75% developed

Applied Programming/RegEx

From Wikibooks, open books for an open world
Jump to navigation Jump to search

Overview[edit | edit source]

Regular Expression[edit | edit source]

In programming, regular expressions refers to a series of characters that can be used to specify a search function. They allow for robust and powerful ways of searching through a plethora of data without creating redundant or repetitive lines of code. Regular expressions, or regex(es) for short, behave like a ctrl+f for coding, allowing us to easily retrieve data patterns such as email addresses, domain names, phone numbers; virtually any data that we can attribute a pattern to.

Regex characters consist of a combination of special metacharacters, and certain standard characters used to specify what elements of the string to match.

Metacharacter[edit | edit source]

A metacharacter is a character that has a special meaning to a computer program, such as a shell interpreter or a regular expression (regex) engine.

Characters[1]

  • []

A set of characters

 import re
 
 txt = "The rain in Spain"
 
 #Find all lower case characters alphabetically between "a" and "m":
 
 x = re.findall("[a-m]", txt)
 print(x)

Output:

['h', 'e', 'a', 'i', 'i', 'a', 'i']
  • \

Signals a special sequence (can also be used to escape special characters)

 import re
 
 txt = "That will be 59 dollars"
 
 #Find all digit characters:
 
 x = re.findall("\d", txt)
 print(x)

Output:

['5', '9']
  • .

Any character (except newline character)

 import re
 
 txt = "hello world"
 
 #Search for a sequence that starts with "he", followed by two (any) characters, and an "o":
 
 x = re.findall("he..o", txt)
 print(x)

Output:

['hello']
  • ^

Starts with

 import re
 
 txt = "hello world"
 
 #Check if the string starts with 'hello':
 
 x = re.findall("^hello", txt)
 if x:
   print("Yes, the string starts with 'hello'")
 else:
   print("No match")

Output:

Yes, the string starts with 'hello'
  • $

Ends with

 import re
 
 txt = "hello world"
 
 #Check if the string ends with 'world':
 
 x = re.findall("world$", txt)
 if x:
   print("Yes, the string ends with 'world'")
 else:
   print("No match")

Output:

Yes, the string ends with 'world'
  • *

Zero or more occurrences

 import re
 
 txt = "The rain in Spain falls mainly in the plain!"
 
 #Check if the string contains "ai" followed by 0 or more "x" characters:
 
 x = re.findall("aix*", txt)
 
 print(x)
 
 if x:
   print("Yes, there is at least one match!")
 else:
   print("No match")

Output:

['ai', 'ai', 'ai', 'ai']
Yes, there is at least one match!
  • +

One or more occurrences

 import re
 
 txt = "The rain in Spain falls mainly in the plain!"
 
 #Check if the string contains "ai" followed by 1 or more "x" characters:
 
 x = re.findall("aix+", txt)
 
 print(x)
 
 if x:
   print("Yes, there is at least one match!")
 else:
   print("No match")

Output:

[]
No match
  • {}

Exactly the specified number of occurrences

 import re
 
 txt = "The rain in Spain falls mainly in the plain!"
 
 #Check if the string contains "a" followed by exactly two "l" characters:
 
 x = re.findall("al{2}", txt)
 
 print(x)
 
 if x:
   print("Yes, there is at least one match!")
 else:
   print("No match")

Output:

['all']
Yes, there is at least one match!
  • |

Either or

 import re
 
 txt = "The rain in Spain falls mainly in the plain!"
 
 #Check if the string contains either "falls" or "stays":
 
 x = re.findall("falls|stays", txt)
 
 print(x)
 
 if x:
   print("Yes, there is at least one match!")
 else:
   print("No match")

Output:

['falls']
Yes, there is at least one match!
Other Examples[2]

Some other characters may have special meaning in some environments.

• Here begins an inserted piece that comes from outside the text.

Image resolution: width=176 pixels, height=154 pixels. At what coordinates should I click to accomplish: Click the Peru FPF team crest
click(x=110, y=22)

  • In some Unix shells the semicolon (";") is a statement separator.
  • In XML and HTML, the ampersand ("&") introduces an HTML entity. It also has special meaning in MS-DOS/Windows Command Prompt.
  • In some Unix shells and MS-DOS/Windows Command Prompt, the less-than sign and greater-than sign ("<" and ">") are used for redirection and the grave accent/backquote ("`") is used for command substitution.
  • In many programming languages, strings are delimited using quotes (" or '). In some cases, escape characters (and other methods) are used to avoid delimiter collision, e.g. "He said, \"Hello\"".
  • In printf format strings, the percent sign ("%") is used to introduce format specifiers and must be escaped as "%%" to be interpreted literally. In SQL, the percent is used as a wildcard character.
  • In SQL, the underscore ("_") is used to match any single character.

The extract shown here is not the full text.